As soldiers, the mujahedin had some serious limitations. Tactics were primitive. Discipline and training were rudimentary-although some of their failings were later tackled at British and American-run training camps-and they had little idea of how to maintain their weapons. Alcohol may have been strictly forbidden, but they occasionally smoked opium. According to the demands of their religion, they also stopped regularly to pray. (Carew argues that the Russians made a serious mistake by failing to take account of the religious practices of the conscripted Afghan troops on their own side).

Yet the nature of the country produces a supertough breed of warriors adept at using the terrain to their own advantage, says Carew. “They know the land like a Welsh sheep farmer knows his hillsides.” If crude, their tactics were adapted to their strengths. “They will only attack when they want to. Otherwise you just won’t seem them.
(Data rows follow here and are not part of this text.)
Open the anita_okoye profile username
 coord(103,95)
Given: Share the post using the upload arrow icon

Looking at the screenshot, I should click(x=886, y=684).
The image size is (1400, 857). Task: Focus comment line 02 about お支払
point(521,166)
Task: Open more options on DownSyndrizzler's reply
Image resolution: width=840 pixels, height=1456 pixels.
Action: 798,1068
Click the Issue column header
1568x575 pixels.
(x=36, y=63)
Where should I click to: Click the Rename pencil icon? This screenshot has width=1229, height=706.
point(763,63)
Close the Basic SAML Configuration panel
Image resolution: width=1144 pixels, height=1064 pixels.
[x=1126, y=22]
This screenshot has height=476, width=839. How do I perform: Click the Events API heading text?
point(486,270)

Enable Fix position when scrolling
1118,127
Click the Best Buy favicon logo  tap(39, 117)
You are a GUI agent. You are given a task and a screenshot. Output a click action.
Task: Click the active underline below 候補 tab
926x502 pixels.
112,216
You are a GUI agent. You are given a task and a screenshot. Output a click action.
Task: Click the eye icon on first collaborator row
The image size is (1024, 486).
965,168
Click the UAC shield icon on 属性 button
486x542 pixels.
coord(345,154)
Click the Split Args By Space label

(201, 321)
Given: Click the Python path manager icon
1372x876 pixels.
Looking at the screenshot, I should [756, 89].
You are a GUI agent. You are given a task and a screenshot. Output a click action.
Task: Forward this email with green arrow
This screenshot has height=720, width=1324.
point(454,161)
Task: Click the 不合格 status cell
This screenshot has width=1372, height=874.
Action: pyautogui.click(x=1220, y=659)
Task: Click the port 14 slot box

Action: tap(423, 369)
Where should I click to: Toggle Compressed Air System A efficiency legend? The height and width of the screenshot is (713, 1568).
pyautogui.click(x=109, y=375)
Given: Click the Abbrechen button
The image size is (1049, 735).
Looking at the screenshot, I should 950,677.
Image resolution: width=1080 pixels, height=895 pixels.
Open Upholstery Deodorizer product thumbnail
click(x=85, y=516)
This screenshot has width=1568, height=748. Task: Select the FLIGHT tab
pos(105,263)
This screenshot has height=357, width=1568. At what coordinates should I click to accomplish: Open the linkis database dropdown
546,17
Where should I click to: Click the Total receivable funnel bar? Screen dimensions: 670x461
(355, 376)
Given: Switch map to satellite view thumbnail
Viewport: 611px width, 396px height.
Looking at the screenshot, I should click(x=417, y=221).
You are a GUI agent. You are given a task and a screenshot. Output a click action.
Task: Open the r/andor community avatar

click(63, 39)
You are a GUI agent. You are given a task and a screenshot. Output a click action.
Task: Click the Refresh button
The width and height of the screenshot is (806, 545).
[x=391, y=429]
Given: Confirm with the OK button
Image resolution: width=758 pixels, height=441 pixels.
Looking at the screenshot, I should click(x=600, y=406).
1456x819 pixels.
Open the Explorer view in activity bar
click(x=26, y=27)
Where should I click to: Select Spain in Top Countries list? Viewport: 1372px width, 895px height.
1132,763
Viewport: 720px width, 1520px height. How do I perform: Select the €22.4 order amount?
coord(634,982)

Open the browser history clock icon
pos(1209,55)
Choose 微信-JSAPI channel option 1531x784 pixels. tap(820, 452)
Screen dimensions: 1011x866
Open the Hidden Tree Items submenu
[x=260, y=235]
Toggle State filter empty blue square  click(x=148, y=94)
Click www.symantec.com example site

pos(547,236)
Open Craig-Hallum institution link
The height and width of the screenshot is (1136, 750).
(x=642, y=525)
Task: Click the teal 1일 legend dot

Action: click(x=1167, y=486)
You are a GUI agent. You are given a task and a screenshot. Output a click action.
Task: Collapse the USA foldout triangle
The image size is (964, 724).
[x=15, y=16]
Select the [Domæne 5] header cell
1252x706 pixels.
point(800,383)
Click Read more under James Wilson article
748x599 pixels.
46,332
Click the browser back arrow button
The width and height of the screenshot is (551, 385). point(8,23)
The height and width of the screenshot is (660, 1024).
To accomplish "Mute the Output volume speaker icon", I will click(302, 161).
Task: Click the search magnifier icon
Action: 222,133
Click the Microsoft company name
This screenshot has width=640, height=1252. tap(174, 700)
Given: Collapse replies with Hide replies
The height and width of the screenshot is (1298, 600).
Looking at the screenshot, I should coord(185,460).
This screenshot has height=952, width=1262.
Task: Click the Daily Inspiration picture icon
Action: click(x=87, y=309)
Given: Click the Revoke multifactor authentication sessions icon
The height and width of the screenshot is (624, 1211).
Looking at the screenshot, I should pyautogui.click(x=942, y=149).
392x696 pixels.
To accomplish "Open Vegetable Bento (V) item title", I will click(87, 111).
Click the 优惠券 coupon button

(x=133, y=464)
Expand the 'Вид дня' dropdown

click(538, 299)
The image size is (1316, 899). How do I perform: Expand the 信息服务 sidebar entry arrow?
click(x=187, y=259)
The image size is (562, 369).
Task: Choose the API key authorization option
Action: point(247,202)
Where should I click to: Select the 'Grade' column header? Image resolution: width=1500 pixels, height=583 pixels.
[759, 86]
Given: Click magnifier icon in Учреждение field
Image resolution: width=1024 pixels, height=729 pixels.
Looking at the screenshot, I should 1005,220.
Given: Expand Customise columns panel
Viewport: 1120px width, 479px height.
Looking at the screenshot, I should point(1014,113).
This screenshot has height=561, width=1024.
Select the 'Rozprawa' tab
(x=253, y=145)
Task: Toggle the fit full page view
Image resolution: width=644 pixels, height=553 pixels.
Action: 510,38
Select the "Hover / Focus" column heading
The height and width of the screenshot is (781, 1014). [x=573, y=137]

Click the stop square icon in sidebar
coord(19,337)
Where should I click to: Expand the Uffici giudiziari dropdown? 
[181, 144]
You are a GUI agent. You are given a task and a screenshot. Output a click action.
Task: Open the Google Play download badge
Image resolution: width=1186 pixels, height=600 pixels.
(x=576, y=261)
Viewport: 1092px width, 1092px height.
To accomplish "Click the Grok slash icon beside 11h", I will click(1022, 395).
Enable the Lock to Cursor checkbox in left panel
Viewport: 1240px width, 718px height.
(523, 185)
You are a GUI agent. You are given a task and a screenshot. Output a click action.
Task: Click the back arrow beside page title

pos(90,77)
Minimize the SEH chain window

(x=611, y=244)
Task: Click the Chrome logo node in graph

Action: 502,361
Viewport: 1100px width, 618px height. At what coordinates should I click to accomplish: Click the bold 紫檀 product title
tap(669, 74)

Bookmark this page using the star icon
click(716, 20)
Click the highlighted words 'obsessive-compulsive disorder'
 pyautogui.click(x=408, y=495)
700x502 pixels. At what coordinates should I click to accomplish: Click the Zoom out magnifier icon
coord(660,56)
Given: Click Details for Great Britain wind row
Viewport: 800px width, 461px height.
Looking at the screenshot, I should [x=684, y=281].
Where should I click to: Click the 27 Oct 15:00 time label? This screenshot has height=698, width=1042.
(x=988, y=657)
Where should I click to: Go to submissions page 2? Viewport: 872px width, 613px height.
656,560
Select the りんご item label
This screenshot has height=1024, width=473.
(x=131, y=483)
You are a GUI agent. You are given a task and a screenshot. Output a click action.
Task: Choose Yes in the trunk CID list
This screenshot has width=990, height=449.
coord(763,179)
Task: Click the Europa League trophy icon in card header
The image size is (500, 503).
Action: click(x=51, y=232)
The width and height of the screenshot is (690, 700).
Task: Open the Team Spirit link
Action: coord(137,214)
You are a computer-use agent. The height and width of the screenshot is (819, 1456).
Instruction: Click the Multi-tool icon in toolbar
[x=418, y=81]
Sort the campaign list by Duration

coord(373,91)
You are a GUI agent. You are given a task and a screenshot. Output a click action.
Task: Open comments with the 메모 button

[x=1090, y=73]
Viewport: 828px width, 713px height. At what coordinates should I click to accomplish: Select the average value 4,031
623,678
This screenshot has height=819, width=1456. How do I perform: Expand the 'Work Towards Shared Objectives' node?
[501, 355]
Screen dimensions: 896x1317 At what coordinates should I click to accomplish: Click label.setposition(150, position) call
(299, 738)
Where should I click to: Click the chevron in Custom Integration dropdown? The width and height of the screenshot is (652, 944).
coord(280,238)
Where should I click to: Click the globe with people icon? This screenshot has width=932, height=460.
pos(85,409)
They will hide like foxes.” Supplies are buried in dumps across the country, known only to the guerrillas.

A religion that promised paradise to soldiers killed fighting those they saw as infidels provided an extra boost to their courage, according to Carew, that was frequently reckless. And their basic military skills had been honed by the long tradition of intertribal feuding and a ruthless culture of vendetta. Says Carew: “They are very hard and ferocious fighters, although they can also be your best friends.”

That ferocity can show itself as barbarism, especially in the treatment of prisoners. Carew has told of how mujahedin slashed open the stomachs of captured Russians and left them to die in the baking heat. Indeed, the brutality is one reason why Carew is convinced that Afghanistan will be no place for conventional troops. “It will have to be special forces. They have to be used to a Third World way of thinking.”

Besides, the technology of modern warfare may be ill-suited to Afghanistan. Armored vehicles may be bogged down; misty valleys add one more hazard to helicopter flying. Perhaps, says Carew, the answer is to stay out of the country as much as possible and arm the Taliban’s own enemies, the Northern Alliance. On their own territory, it may take Afghans to defeat Afghans.